# [PROVIDED RECORDS]
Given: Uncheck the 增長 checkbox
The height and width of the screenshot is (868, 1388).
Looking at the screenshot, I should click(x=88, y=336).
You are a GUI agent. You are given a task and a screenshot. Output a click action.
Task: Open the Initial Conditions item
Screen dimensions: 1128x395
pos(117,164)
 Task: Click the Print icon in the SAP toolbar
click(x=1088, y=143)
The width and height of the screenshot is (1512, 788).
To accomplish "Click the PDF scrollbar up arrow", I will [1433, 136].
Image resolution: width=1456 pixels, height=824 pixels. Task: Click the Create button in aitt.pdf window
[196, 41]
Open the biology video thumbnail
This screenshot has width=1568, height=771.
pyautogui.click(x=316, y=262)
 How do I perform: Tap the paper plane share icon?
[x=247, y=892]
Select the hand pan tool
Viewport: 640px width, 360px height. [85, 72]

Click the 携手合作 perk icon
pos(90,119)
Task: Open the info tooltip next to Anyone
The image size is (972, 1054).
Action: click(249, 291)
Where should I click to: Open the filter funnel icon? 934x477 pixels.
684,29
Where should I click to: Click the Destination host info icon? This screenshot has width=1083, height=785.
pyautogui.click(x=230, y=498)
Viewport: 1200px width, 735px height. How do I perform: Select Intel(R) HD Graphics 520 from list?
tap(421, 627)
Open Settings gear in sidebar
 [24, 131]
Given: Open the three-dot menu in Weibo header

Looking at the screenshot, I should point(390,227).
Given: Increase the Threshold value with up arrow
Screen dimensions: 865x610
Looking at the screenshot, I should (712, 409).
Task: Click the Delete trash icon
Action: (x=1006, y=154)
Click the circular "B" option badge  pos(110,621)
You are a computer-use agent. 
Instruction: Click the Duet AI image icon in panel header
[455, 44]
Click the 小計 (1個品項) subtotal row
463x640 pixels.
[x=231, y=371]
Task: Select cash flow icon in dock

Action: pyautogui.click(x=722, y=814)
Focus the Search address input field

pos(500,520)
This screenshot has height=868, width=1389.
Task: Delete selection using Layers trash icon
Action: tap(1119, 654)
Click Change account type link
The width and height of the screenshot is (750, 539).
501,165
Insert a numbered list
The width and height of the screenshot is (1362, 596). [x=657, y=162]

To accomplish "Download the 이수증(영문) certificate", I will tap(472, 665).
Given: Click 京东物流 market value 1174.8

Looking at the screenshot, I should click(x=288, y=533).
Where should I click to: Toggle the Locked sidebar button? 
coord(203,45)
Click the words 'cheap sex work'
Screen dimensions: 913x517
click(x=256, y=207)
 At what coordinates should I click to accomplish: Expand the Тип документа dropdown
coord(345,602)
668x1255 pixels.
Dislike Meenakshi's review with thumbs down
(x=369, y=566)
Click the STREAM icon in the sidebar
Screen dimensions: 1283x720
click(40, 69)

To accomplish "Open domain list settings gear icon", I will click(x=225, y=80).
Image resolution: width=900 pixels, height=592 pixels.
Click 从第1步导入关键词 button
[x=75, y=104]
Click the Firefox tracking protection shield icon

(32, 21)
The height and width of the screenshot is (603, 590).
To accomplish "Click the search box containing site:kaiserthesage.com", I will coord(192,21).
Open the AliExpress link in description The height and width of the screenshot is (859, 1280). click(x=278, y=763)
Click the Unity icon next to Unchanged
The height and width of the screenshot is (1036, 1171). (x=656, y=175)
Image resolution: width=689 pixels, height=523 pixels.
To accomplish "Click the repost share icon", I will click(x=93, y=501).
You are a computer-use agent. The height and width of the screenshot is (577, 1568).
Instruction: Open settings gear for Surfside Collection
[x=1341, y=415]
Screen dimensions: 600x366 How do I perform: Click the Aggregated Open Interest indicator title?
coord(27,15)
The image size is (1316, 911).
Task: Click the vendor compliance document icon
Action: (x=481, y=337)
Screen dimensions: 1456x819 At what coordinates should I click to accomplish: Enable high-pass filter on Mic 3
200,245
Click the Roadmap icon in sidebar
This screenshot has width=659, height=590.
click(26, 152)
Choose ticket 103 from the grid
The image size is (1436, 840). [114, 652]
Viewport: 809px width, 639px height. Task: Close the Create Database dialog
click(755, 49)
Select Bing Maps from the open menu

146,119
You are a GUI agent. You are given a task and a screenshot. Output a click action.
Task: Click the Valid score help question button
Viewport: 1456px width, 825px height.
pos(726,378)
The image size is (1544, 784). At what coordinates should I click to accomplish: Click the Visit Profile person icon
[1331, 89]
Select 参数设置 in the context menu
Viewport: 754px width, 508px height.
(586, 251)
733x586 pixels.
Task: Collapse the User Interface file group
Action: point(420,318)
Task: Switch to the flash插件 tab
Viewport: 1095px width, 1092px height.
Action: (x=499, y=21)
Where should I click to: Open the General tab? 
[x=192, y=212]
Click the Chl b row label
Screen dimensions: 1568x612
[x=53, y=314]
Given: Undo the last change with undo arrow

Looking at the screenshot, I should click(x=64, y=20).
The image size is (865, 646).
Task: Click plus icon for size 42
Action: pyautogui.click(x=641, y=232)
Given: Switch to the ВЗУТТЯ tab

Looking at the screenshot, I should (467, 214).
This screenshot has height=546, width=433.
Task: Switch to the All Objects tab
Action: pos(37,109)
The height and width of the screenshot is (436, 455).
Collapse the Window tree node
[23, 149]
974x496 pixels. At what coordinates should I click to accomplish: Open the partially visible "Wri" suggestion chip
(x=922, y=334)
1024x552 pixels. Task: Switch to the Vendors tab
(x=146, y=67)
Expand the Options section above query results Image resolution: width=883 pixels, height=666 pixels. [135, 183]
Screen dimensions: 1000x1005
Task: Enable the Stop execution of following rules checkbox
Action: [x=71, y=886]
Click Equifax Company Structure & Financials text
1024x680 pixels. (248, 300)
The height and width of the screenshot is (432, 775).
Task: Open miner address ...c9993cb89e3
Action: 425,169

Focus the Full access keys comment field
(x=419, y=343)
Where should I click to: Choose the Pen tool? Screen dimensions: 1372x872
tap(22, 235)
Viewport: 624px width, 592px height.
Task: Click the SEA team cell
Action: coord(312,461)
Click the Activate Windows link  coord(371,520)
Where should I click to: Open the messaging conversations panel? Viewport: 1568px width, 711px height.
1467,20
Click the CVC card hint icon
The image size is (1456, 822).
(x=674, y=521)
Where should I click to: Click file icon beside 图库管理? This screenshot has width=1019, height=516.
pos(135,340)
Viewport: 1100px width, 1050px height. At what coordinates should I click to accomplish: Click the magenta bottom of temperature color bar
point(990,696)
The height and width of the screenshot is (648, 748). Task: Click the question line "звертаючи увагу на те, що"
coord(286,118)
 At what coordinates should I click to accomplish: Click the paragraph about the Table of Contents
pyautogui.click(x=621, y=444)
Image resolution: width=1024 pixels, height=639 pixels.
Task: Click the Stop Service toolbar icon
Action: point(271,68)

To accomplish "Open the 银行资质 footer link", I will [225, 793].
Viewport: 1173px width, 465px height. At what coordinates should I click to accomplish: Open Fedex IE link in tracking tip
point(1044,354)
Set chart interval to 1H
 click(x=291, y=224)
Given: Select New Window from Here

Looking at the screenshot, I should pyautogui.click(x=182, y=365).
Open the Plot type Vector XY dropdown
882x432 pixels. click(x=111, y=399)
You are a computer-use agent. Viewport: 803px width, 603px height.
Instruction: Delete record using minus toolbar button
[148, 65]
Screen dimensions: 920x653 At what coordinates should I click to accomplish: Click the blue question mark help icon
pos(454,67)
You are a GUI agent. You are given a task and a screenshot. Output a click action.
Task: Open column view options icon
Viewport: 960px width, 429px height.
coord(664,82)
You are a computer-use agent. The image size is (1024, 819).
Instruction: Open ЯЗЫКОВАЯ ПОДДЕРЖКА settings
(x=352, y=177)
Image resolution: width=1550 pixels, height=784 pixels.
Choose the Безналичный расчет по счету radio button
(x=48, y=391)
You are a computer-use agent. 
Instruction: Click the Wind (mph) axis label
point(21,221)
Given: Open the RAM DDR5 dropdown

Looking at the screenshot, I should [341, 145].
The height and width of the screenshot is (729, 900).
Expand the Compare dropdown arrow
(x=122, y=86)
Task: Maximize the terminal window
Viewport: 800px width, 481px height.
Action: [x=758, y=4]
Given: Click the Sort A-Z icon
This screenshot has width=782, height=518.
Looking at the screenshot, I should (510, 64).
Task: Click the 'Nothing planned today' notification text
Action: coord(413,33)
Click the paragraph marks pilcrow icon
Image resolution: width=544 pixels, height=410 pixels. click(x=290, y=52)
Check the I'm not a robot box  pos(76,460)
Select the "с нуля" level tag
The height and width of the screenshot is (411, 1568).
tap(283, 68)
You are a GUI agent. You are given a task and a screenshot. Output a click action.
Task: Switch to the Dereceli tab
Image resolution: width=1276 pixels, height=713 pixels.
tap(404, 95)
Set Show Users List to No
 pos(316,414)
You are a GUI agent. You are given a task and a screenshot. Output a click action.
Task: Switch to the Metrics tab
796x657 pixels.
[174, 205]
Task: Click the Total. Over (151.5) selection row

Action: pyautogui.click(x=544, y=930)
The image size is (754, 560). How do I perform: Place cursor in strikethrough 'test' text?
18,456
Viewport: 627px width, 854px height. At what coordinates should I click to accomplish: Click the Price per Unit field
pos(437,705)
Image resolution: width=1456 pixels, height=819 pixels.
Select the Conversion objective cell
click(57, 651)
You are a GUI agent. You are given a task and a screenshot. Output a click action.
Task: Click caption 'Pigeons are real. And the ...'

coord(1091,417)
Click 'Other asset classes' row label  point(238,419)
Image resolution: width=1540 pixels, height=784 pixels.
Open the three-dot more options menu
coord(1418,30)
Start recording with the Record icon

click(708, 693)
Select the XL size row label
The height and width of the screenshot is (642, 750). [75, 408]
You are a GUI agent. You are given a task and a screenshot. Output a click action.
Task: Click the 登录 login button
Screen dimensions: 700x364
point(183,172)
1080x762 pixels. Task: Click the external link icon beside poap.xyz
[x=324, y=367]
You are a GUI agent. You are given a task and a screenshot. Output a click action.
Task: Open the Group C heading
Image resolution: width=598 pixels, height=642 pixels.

# [TASK ITEM]
Give back precisely the lines above that start at the line containing "Image resolution: width=900" and end at the line containing "Image resolution: width=689", inclusive. No other lines belong in the output.

# [YOUR RESPONSE]
Image resolution: width=900 pixels, height=592 pixels.
Click 从第1步导入关键词 button
[x=75, y=104]
Click the Firefox tracking protection shield icon

(32, 21)
The height and width of the screenshot is (603, 590).
To accomplish "Click the search box containing site:kaiserthesage.com", I will coord(192,21).
Open the AliExpress link in description The height and width of the screenshot is (859, 1280). click(x=278, y=763)
Click the Unity icon next to Unchanged
The height and width of the screenshot is (1036, 1171). (x=656, y=175)
Image resolution: width=689 pixels, height=523 pixels.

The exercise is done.